-------- SUPPLIED RECORDS
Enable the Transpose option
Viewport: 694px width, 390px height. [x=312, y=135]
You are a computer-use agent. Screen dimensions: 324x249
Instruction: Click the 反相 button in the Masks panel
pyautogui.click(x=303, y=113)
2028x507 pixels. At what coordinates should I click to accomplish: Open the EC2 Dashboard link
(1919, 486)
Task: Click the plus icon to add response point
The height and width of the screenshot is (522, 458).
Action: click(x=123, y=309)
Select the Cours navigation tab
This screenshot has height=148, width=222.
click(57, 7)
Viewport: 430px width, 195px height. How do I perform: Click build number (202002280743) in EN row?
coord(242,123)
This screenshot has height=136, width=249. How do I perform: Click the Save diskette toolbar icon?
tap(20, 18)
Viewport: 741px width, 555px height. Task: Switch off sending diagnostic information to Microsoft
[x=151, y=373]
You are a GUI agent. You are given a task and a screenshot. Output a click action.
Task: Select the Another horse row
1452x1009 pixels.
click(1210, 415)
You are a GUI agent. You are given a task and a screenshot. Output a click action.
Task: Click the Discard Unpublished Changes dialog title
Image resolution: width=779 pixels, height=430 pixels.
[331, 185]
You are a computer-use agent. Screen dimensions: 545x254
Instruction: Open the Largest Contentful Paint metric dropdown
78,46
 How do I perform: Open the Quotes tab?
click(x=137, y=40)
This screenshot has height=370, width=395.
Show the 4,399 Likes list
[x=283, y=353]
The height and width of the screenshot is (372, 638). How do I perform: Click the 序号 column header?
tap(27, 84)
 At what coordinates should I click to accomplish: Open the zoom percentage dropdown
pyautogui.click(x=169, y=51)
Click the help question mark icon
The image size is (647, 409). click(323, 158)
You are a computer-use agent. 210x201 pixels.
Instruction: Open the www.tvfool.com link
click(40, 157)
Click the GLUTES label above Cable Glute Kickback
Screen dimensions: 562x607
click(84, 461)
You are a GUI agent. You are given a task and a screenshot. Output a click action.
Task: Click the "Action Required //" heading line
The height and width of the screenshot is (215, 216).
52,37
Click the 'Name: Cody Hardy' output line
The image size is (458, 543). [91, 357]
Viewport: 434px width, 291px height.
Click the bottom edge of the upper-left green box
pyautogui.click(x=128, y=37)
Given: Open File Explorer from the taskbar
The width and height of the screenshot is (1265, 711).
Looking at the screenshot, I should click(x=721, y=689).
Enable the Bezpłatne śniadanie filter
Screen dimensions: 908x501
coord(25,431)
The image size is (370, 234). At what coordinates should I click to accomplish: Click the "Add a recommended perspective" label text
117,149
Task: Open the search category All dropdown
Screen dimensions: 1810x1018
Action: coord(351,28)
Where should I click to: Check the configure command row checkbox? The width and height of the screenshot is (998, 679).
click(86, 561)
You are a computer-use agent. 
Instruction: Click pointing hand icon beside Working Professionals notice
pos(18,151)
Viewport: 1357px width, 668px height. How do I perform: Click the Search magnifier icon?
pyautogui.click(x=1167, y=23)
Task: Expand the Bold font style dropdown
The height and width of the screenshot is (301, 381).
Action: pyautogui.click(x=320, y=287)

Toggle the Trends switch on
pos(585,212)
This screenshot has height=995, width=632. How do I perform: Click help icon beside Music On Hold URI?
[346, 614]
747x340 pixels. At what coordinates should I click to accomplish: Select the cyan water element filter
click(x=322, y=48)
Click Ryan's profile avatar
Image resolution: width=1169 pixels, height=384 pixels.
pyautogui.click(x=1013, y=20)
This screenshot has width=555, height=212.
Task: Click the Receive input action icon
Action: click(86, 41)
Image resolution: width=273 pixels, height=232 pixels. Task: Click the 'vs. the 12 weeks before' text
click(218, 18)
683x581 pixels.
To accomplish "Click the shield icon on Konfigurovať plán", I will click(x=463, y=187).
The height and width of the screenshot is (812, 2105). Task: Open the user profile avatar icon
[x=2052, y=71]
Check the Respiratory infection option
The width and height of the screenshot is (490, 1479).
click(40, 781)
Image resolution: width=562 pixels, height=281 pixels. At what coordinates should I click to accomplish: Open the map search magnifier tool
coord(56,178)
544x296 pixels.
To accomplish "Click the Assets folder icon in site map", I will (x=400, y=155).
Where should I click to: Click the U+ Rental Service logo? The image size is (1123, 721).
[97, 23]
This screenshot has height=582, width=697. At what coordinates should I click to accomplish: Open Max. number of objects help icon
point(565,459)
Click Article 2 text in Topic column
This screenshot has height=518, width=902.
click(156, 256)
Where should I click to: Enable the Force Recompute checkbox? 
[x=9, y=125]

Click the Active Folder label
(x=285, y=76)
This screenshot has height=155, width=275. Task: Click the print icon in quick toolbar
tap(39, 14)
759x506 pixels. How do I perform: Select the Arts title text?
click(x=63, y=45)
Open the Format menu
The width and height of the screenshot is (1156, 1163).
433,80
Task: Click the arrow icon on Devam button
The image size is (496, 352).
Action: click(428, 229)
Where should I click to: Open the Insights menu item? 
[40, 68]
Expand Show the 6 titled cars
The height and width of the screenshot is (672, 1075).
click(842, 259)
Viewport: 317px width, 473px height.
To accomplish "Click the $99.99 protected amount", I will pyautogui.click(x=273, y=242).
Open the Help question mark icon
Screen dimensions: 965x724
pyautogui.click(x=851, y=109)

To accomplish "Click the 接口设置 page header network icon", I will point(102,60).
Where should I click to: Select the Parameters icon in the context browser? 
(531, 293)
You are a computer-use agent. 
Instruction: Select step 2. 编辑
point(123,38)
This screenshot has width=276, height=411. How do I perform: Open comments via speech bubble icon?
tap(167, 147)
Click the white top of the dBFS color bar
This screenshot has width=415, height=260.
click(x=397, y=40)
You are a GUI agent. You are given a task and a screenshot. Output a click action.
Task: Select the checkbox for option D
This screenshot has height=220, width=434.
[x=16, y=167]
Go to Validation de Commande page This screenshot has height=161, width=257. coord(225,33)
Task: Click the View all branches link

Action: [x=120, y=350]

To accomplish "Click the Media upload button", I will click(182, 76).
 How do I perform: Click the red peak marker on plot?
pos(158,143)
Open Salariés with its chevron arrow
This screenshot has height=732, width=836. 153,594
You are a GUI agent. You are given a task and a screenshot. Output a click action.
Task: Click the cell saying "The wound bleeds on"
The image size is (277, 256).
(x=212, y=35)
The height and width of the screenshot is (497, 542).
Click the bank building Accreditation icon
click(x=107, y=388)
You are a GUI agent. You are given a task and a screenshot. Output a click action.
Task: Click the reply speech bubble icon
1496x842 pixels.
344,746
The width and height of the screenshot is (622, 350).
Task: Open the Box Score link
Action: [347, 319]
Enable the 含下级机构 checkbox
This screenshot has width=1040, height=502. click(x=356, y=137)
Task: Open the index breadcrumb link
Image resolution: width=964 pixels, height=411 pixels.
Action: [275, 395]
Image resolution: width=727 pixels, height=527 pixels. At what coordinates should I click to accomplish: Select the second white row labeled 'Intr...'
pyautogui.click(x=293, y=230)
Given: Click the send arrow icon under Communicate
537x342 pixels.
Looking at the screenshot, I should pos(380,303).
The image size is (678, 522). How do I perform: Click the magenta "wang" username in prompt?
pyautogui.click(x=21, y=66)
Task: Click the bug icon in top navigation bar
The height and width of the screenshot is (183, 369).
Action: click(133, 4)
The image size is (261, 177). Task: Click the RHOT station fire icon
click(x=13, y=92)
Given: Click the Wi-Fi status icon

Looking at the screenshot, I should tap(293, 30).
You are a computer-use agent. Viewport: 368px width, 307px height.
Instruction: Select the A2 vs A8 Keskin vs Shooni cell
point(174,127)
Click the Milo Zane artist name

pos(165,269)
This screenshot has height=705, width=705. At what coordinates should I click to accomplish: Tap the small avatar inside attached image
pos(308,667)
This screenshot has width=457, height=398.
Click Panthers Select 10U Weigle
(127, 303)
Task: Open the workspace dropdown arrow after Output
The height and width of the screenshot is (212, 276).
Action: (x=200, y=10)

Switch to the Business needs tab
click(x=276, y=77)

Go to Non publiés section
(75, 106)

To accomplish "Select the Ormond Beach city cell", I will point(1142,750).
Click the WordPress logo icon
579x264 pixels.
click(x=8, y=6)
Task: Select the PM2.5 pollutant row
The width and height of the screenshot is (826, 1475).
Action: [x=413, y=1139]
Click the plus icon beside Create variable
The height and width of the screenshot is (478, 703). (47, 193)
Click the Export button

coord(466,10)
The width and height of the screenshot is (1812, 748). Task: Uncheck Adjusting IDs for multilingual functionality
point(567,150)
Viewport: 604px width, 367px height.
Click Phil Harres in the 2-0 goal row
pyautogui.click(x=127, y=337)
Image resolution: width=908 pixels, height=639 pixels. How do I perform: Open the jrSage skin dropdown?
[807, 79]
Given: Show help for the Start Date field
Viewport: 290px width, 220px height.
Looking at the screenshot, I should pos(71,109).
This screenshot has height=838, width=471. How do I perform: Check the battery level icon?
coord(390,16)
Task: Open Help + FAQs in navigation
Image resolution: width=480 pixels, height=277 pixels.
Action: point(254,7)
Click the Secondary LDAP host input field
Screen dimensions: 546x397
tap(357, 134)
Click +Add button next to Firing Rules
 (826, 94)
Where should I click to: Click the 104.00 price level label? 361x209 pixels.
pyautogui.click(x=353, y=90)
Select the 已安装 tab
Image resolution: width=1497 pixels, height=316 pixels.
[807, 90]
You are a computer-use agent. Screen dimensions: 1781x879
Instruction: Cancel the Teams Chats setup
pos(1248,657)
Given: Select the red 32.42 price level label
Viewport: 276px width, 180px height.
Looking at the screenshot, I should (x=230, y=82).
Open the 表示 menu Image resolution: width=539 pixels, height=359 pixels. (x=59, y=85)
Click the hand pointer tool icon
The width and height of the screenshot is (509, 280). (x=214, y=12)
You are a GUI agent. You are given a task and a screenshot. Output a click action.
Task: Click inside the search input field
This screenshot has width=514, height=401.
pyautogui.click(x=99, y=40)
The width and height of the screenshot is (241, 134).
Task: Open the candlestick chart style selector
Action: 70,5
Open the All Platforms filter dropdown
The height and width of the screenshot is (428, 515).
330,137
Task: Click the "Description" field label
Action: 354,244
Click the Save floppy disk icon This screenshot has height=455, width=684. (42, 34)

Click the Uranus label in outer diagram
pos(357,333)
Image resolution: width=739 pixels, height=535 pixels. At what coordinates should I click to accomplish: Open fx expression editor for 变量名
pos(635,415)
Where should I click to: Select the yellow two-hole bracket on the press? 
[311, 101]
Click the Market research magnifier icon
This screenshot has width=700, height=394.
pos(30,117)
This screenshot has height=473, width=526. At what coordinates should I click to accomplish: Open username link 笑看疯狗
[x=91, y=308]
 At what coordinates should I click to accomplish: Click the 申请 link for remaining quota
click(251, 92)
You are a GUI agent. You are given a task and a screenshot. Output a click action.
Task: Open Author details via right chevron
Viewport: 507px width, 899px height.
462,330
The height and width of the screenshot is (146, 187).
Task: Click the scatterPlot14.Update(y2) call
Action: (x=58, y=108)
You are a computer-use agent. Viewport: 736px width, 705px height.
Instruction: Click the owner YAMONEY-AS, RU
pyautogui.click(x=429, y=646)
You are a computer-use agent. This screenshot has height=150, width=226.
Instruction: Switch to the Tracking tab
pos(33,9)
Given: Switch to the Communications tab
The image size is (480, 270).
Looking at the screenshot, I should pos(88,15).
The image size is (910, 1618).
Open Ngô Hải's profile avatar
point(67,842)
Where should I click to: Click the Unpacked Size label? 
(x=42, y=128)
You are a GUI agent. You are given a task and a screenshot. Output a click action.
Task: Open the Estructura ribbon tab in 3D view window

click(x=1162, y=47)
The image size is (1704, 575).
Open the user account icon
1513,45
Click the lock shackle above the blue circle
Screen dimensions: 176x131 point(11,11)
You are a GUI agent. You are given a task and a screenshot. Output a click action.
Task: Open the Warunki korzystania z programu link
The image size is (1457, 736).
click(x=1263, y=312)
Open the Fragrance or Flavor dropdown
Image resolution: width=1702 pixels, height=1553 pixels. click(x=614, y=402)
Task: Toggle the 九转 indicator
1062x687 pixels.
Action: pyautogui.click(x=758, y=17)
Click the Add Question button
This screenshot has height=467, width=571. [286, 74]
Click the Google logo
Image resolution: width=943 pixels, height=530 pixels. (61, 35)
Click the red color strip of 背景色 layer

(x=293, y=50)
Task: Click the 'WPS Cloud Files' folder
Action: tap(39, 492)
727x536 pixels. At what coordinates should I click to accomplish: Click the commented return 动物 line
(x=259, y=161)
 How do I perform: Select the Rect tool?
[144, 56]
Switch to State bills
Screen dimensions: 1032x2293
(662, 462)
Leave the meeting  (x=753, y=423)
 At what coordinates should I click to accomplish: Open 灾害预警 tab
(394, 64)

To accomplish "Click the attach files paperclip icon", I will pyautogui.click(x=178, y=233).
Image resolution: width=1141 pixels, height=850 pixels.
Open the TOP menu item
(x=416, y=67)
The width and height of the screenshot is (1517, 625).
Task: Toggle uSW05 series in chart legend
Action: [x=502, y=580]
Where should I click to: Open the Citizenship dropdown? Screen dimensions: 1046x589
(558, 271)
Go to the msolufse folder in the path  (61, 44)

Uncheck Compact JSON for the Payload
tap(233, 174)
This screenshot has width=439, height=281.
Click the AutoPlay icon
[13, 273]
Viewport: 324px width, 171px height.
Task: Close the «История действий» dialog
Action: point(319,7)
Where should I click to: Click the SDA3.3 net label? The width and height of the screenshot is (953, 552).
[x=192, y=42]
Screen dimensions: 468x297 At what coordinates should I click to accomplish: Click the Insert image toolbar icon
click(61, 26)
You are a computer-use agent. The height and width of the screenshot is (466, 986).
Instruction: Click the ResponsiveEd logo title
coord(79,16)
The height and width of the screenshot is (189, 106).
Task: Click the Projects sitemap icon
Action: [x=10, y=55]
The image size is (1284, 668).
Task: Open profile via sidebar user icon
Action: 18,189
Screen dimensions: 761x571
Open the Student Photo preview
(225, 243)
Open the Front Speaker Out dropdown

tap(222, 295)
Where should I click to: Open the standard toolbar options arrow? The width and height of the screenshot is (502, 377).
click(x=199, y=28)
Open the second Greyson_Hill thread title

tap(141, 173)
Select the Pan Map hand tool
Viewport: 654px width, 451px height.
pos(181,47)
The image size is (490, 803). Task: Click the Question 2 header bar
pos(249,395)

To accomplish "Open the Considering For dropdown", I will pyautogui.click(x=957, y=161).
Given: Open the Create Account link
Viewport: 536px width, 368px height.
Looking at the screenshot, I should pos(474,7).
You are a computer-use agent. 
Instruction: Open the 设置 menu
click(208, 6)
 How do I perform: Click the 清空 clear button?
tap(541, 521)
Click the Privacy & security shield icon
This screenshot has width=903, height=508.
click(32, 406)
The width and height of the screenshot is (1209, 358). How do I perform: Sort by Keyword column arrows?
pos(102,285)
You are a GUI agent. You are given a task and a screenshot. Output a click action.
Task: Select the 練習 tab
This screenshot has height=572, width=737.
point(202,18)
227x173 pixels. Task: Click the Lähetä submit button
----------------
EXERCISE DETAILS | Your answer must be the lines from the first line of the entries above through the line that contains "Task: Click the plus", written out exactly.

EXPECTED ANSWER |
Enable the Transpose option
Viewport: 694px width, 390px height. [x=312, y=135]
You are a computer-use agent. Screen dimensions: 324x249
Instruction: Click the 反相 button in the Masks panel
pyautogui.click(x=303, y=113)
2028x507 pixels. At what coordinates should I click to accomplish: Open the EC2 Dashboard link
(1919, 486)
Task: Click the plus icon to add response point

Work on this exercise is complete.